Acórdão do Tribunal da Relação de Coimbra
Processo:
45/08.2GTGRD.C1
Nº Convencional: JTRC
Relator: ATAÍDE DAS NEVES
Descritores: CRIME DE VIOLAÇÃO DE PROIBIÇÕES
SANÇÃO ACESSÓRIA
Data do Acordão: 01/21/2009
Votação: UNANIMIDADE
Tribunal Recurso: COMARCA DA GUARDA – 1º J
Texto Integral: S
Meio Processual: RECURSO PENAL
Decisão: REVOGADA
Legislação Nacional: ARTIGOS 1º, 65º,69º,1, B) E 353º DO CP
Sumário: A condenação em pena acessória, pela prática do crime previsto no art.º 353º do CP implica uma violação do princípio da legalidade.
Decisão Texto Integral: No Tribunal Judicial da Guarda 1º Juízo, após audiência de discussão e julgamento, o arguido PJ..., foi condenado como autor material de um crime de violação de proibições, previsto e punido pelo art. 353° do Código Penal, na pena de 1 (um) ano de prisão, e ainda na pena acessória de proibição de condução de todos os veículos motorizados pelo período de 2 (dois) anos, com suspensão de execução da pena de prisão aplicada por um período de 1 (um) ano.

Inconformado com a decisão interpõe recurso e formula as seguintes conclusões:

1. A aplicação de sanção acessória está sujeita ao princípio da legalidade, como resulta da Constituição da República Portuguesa, e ainda do art. 1º do C. Penal e do art. 65º do mesmo Código.

2. A douta sentença recorrida, ao condenar em sanção acessória de conduzir, fundou-se na al. b) do n. 1 do art. 69º desse Código.
------------------------------------
→ **AS SUAS INSTRUÇÕES**:
Resuma em duas frases o acórdão apresentado acima.

[Entradas de dados guardados]
------------------------------------
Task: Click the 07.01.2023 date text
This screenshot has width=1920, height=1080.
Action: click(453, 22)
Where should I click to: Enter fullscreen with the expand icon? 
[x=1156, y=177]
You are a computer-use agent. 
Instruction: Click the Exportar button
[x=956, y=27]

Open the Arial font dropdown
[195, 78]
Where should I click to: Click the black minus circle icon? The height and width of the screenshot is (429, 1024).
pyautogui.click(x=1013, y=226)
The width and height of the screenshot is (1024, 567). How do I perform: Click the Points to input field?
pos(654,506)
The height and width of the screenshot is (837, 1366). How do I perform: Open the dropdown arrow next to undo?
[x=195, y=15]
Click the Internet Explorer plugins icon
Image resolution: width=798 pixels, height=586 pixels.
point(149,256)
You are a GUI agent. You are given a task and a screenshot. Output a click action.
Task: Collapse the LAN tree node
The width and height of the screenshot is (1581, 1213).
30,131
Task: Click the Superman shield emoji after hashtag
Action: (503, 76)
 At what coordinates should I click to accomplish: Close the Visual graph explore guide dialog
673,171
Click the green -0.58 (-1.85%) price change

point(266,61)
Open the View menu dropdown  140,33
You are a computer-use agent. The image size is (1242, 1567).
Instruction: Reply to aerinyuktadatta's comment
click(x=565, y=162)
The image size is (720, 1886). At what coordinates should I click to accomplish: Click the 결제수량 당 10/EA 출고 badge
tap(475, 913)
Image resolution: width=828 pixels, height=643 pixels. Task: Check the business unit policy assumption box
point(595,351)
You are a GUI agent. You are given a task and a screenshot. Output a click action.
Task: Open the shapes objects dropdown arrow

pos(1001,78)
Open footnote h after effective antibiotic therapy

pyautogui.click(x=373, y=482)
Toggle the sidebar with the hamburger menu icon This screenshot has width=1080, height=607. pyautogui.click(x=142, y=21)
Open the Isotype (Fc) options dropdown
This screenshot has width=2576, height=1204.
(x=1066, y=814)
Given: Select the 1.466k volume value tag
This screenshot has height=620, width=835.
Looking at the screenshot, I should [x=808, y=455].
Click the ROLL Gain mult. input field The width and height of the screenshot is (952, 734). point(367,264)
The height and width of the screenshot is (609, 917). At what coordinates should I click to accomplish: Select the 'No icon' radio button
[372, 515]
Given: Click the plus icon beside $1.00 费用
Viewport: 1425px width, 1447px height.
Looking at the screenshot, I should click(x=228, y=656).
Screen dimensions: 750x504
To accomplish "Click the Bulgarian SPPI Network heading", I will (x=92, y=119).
------------------------------------
→ **RESPOSTA AO EXERCÍCIO**:
O Tribunal Judicial da Guarda, 1º Juízo, condenou o arguido PJ... por um crime de violação de proibições, previsto e punido pelo art. 353º do Código Penal, a 1 ano de prisão, com execução suspensa por 1 ano, e à pena acessória de proibição de condução de todos os veículos motorizados durante 2 anos. Inconformado, o arguido recorreu, e o Tribunal da Relação de Coimbra revogou a decisão por unanimidade, afirmando no sumário que a condenação em pena acessória por esse crime implica uma violação do princípio da legalidade.